Antithrombotic therapy is essential for preventing strokes, but its use after reperfusion therapy requires careful monitoring due to the risk of hemorrhagic transformation. Non-contrast-enhanced computed tomography (NCCT) is the standard for detecting intracranial hemorrhages post-stroke. Artificial intelligence may enhance hemorrhage detection and improve patient safety. This study evaluates AI’s sensitivity and specificity in detecting hemorrhagic events in NCCT scans within 48 h after endovascular stroke treatment, compared to standard radiological assessment.

Methods

A retrospective, single-center study was conducted at a European stroke center, including 495 NCCT scans from 425 patients who underwent endovascular stroke treatment between 08/2021 and 06/2024. A CE-marked AI software based on convolutional neural networks (CNN) analyzed the scans independently. The reference standard was assessments of two board-certified neuroradiologists, and AI results were compared with routine radiological reports. Sensitivity, specificity, positive predictive value (PPV), and negative predictive value (NPV) were calculated, and inter-rater reliability was assessed using Cohen’s kappa.

Results

The reference standard identified hemorrhages in 197 NCCT scans.

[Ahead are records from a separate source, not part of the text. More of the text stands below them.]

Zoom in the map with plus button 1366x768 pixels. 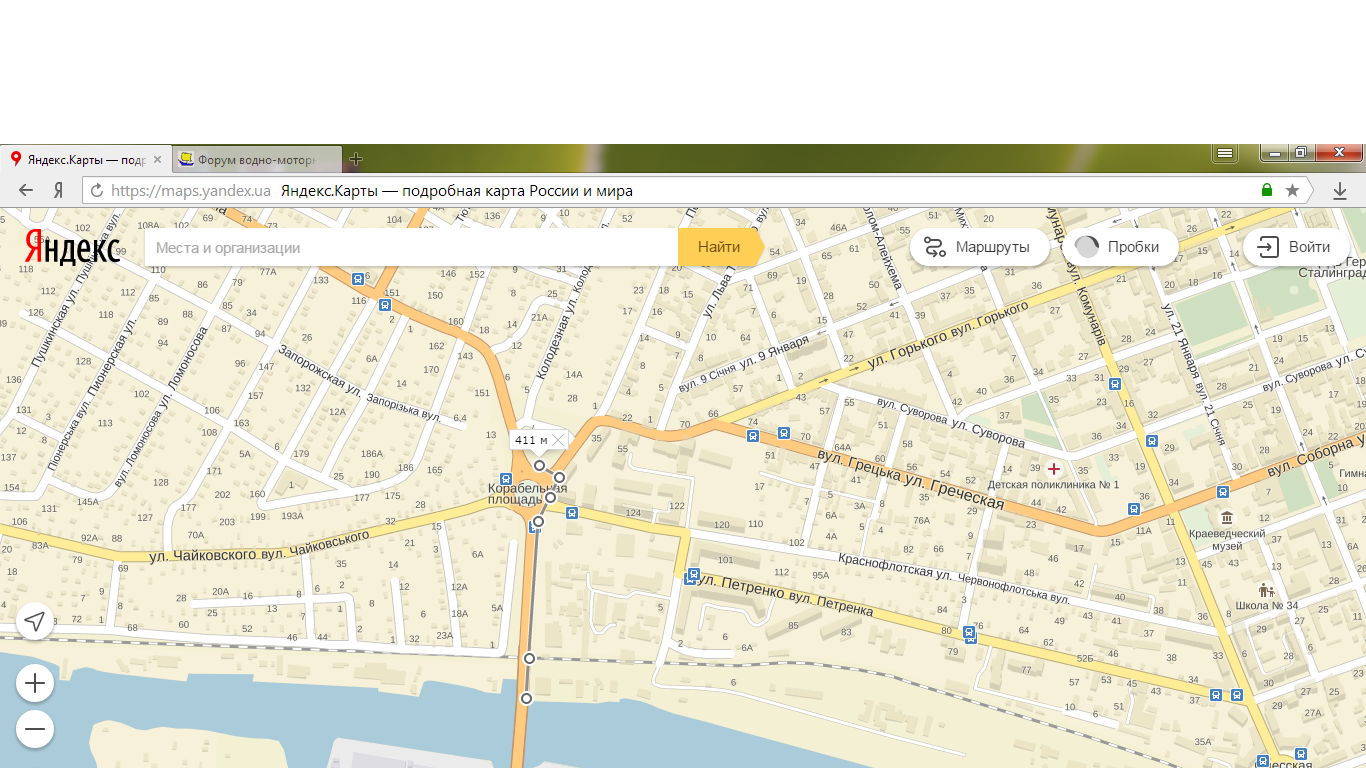point(35,684)
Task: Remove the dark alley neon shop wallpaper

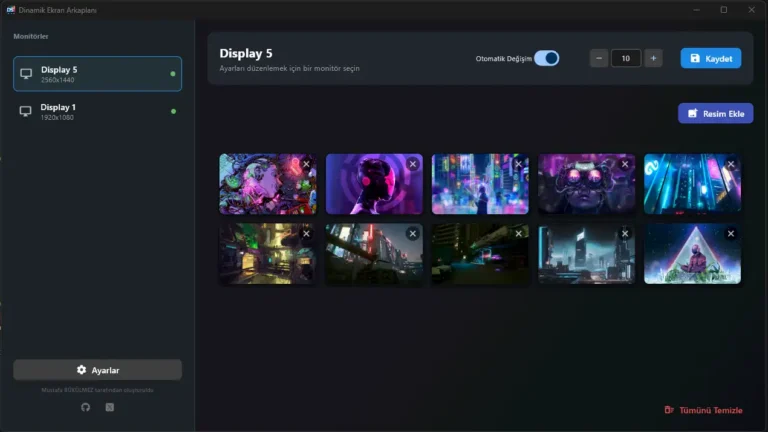Action: pyautogui.click(x=306, y=233)
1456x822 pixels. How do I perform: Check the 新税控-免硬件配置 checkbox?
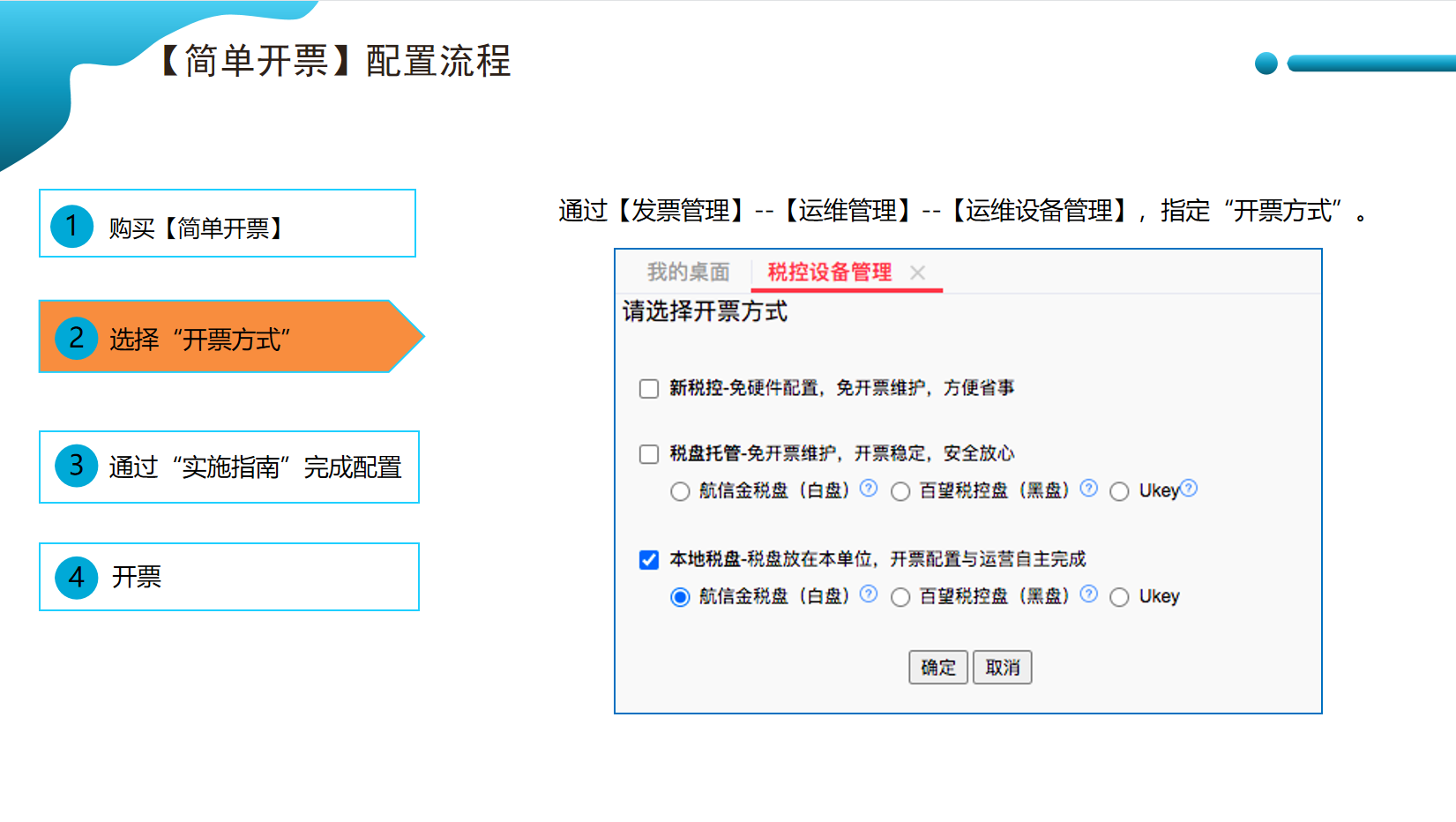(649, 389)

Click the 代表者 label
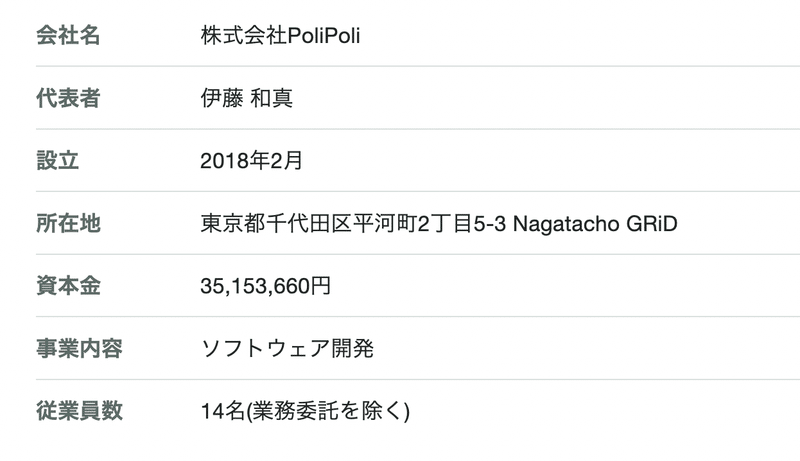(68, 98)
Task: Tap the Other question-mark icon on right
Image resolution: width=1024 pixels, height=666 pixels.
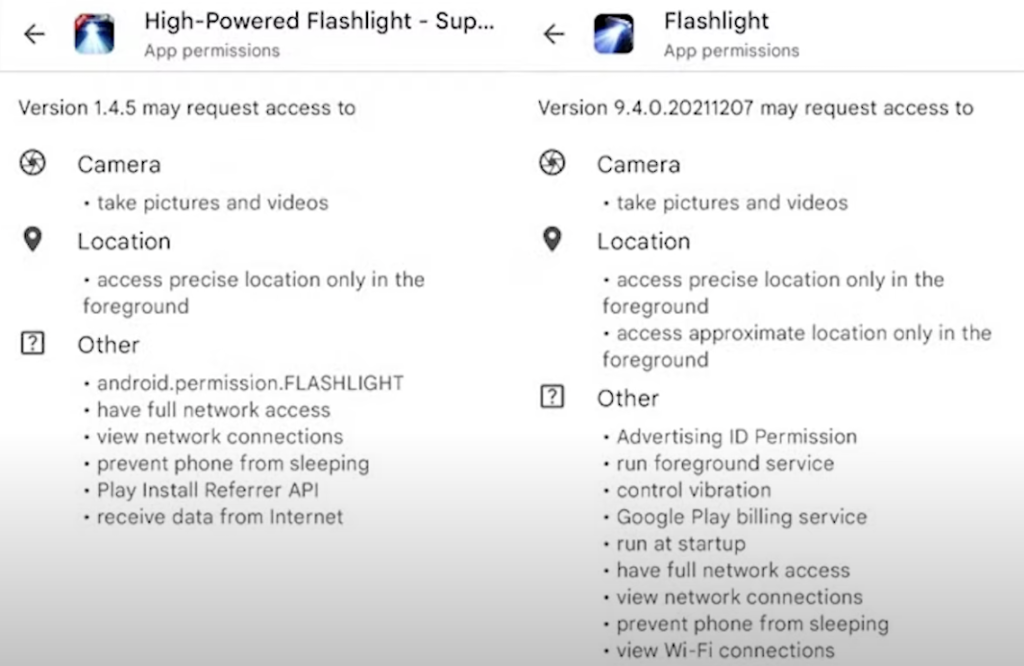Action: pyautogui.click(x=552, y=396)
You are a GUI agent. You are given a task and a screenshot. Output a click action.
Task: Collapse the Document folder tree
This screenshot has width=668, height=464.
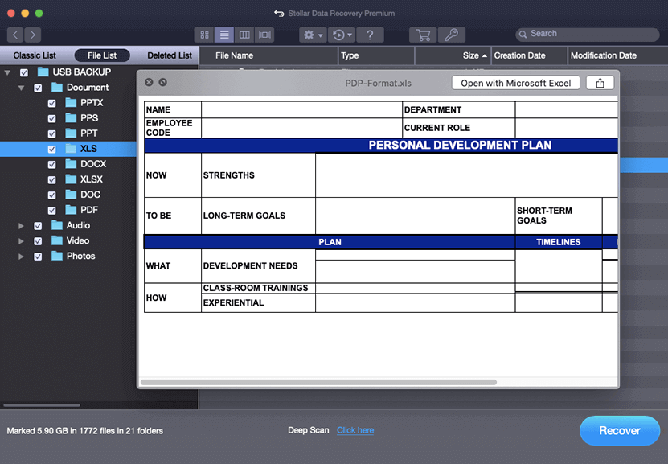[x=21, y=88]
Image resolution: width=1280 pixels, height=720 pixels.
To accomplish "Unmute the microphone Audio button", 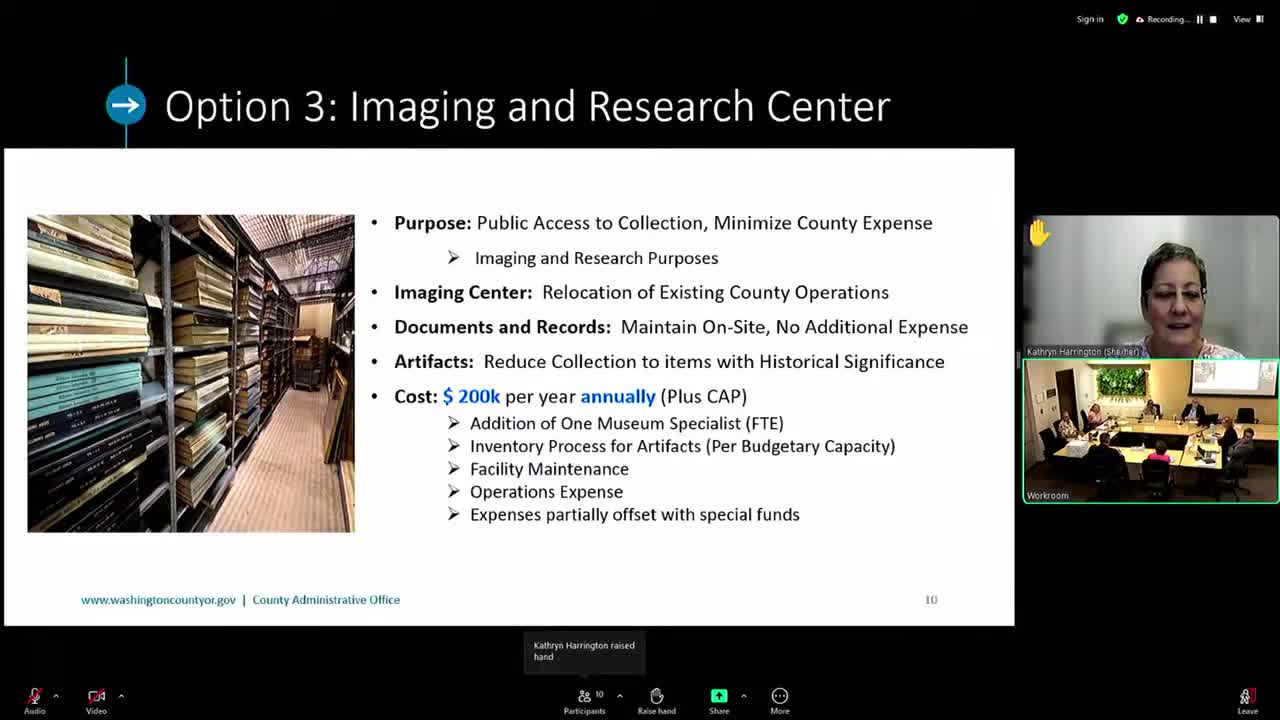I will click(x=34, y=699).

The AI system showed sensitivity of 95.9%, specificity of 84.6%, PPV of 80.4%, and NPV of 96.9%. Radiological reports had sensitivity of 91.9%, specificity of 96.3%, PPV of 94.3%, and NPV of 94.7%. Cohen’s kappa was higher for radiological reports (0.886) than AI (0.780), indicating stronger agreement with the reference standard. AI had a higher false-positive rate (15.4%) than radiological reports (3.7%).

Conclusions

AI demonstrated high sensitivity for detecting intracranial hemorrhages but had a higher false-positive rate compared to routine radiological assessment. While AI can aid clinical decision-making, radiologists show superior overall diagnostic accuracy. Further research is needed to explore the impact of AI-assisted decision-making on stroke management and secondary prevention.